- [Your instructions]: Which lines of the records below contain the word "computer"? Report each of them in full.

- [Material shown]:
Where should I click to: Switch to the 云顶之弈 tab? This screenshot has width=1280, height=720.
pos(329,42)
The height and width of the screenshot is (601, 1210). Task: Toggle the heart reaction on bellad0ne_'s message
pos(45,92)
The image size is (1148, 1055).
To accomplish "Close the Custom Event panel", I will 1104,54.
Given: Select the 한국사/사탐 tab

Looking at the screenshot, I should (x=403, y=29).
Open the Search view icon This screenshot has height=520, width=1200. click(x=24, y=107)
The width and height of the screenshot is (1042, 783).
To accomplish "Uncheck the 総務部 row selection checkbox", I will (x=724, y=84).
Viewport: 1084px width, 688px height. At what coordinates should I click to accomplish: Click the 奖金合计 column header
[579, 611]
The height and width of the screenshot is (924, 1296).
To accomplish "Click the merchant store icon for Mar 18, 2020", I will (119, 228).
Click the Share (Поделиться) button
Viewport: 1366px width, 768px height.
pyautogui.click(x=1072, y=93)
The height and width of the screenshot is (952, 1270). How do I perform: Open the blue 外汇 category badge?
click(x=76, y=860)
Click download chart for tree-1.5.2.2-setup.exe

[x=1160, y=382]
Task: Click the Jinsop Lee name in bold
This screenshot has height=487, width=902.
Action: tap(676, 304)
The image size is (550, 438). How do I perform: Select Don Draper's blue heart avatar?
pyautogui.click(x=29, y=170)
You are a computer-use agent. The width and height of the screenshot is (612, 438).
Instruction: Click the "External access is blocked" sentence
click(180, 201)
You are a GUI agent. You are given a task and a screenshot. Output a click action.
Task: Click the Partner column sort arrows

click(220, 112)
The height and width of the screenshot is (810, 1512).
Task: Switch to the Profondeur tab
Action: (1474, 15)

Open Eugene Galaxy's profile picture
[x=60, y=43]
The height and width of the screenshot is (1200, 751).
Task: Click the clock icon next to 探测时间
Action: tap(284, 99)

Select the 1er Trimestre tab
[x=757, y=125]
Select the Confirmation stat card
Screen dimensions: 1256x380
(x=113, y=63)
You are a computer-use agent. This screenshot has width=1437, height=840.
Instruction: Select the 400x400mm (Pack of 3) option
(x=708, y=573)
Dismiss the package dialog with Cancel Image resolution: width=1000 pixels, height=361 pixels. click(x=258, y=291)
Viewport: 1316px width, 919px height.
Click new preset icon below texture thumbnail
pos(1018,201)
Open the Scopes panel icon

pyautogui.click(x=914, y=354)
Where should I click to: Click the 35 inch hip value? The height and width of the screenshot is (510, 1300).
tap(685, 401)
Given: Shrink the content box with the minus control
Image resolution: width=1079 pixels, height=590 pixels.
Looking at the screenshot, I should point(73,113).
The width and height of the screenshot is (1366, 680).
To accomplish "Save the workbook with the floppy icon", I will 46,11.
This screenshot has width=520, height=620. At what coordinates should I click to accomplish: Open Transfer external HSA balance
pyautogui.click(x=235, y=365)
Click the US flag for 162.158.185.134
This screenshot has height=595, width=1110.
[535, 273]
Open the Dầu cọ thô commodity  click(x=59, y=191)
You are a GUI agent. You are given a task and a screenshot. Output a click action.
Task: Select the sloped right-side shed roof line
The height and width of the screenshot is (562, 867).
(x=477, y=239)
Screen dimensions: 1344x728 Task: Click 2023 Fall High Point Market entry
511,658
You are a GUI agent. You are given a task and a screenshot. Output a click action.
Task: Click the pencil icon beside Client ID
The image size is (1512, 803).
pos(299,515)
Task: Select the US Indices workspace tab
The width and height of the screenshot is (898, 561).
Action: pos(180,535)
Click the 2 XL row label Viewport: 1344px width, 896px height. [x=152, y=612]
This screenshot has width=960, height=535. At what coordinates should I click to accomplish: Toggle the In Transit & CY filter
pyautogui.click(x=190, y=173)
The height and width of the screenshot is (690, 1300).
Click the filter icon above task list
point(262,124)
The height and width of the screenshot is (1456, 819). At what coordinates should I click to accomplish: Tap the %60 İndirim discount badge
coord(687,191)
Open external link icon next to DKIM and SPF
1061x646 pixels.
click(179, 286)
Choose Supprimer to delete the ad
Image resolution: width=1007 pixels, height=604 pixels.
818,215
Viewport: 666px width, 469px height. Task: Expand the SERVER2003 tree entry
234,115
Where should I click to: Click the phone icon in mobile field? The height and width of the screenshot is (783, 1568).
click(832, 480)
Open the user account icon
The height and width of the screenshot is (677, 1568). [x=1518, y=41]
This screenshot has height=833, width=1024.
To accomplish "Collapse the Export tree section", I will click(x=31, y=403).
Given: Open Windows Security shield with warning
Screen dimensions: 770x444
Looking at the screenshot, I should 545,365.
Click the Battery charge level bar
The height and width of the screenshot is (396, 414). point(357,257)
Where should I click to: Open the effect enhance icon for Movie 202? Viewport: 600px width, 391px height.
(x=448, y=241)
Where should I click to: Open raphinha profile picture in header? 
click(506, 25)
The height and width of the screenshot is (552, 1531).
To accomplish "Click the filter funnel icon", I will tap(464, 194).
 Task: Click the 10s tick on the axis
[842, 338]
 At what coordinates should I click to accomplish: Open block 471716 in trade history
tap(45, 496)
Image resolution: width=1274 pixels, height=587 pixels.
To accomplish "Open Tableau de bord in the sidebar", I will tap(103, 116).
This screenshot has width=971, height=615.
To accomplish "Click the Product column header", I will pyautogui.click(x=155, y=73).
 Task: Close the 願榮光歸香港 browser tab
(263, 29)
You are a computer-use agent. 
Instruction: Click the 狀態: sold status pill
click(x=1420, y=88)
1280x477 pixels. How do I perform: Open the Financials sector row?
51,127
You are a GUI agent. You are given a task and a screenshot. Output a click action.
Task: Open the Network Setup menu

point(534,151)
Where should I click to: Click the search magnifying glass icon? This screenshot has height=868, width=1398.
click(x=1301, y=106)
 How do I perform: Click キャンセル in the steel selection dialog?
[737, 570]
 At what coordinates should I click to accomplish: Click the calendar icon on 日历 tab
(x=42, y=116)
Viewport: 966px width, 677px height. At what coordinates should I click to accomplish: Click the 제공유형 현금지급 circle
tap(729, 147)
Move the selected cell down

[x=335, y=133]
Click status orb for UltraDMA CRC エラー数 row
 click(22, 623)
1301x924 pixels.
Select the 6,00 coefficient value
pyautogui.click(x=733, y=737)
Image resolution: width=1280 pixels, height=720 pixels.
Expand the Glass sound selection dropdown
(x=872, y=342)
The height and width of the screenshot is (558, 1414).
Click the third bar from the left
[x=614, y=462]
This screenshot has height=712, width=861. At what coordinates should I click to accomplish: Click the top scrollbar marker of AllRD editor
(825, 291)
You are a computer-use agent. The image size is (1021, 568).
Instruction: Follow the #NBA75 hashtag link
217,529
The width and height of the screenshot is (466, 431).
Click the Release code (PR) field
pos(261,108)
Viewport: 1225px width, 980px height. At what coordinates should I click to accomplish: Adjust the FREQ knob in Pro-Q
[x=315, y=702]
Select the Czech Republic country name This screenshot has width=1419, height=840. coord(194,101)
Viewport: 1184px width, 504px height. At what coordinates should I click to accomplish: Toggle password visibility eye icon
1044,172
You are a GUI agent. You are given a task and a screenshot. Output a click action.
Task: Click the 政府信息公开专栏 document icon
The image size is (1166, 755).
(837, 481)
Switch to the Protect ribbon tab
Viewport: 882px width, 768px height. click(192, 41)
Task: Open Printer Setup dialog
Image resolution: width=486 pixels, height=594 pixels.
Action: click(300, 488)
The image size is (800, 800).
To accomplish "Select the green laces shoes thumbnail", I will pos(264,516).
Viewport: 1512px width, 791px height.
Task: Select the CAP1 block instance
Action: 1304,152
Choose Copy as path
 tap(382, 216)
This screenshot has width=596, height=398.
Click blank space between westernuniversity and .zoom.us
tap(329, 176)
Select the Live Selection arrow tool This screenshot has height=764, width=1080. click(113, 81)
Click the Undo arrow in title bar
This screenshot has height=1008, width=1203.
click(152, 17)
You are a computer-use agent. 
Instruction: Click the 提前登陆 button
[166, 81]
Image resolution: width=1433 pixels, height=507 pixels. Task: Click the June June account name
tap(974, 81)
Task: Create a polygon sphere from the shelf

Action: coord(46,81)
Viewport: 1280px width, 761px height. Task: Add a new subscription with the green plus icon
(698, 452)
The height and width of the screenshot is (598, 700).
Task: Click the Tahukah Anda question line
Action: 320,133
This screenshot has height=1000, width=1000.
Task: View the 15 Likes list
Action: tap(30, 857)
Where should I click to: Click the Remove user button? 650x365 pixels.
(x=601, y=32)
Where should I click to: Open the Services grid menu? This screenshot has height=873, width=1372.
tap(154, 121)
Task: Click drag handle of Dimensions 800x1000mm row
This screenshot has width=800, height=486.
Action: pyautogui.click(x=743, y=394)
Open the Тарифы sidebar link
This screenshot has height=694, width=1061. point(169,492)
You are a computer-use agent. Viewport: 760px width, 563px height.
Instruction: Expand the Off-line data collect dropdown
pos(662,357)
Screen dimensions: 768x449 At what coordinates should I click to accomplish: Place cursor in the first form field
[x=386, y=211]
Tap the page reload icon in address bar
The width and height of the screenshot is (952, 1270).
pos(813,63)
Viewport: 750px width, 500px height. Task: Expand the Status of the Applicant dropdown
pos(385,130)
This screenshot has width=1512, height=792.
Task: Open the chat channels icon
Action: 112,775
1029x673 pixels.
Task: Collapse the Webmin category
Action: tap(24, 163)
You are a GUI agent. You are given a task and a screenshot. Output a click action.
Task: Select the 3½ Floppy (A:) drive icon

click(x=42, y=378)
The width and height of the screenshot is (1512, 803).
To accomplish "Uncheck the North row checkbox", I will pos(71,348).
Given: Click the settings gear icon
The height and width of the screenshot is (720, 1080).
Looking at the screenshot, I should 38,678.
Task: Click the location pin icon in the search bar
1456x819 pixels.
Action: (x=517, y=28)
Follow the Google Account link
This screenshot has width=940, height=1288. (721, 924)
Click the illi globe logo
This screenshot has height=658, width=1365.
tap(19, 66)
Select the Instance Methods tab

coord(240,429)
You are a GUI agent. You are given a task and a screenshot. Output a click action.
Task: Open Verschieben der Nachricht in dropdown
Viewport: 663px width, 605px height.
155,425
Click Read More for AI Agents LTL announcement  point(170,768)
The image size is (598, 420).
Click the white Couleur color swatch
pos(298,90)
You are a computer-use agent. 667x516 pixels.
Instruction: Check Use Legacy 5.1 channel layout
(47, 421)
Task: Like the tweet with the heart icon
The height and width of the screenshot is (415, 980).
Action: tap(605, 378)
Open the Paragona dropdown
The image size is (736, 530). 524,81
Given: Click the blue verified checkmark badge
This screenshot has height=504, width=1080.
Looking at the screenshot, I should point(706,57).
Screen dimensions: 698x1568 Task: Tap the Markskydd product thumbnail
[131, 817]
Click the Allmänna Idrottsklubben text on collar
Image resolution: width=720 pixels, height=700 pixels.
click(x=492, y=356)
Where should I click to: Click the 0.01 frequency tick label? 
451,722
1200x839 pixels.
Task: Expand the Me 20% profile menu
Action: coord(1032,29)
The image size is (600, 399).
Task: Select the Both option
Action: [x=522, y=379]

- [Answer section]:
You are a computer-use agent. The width and height of the screenshot is (612, 438).
You are a computer-use agent. This screenshot has width=1437, height=840.
You are a computer-use agent. 
You are a computer-use agent. The image size is (1021, 568).
You are a computer-use agent. 
You are a computer-use agent. Viewport: 760px width, 563px height.
You are a computer-use agent. 667x516 pixels.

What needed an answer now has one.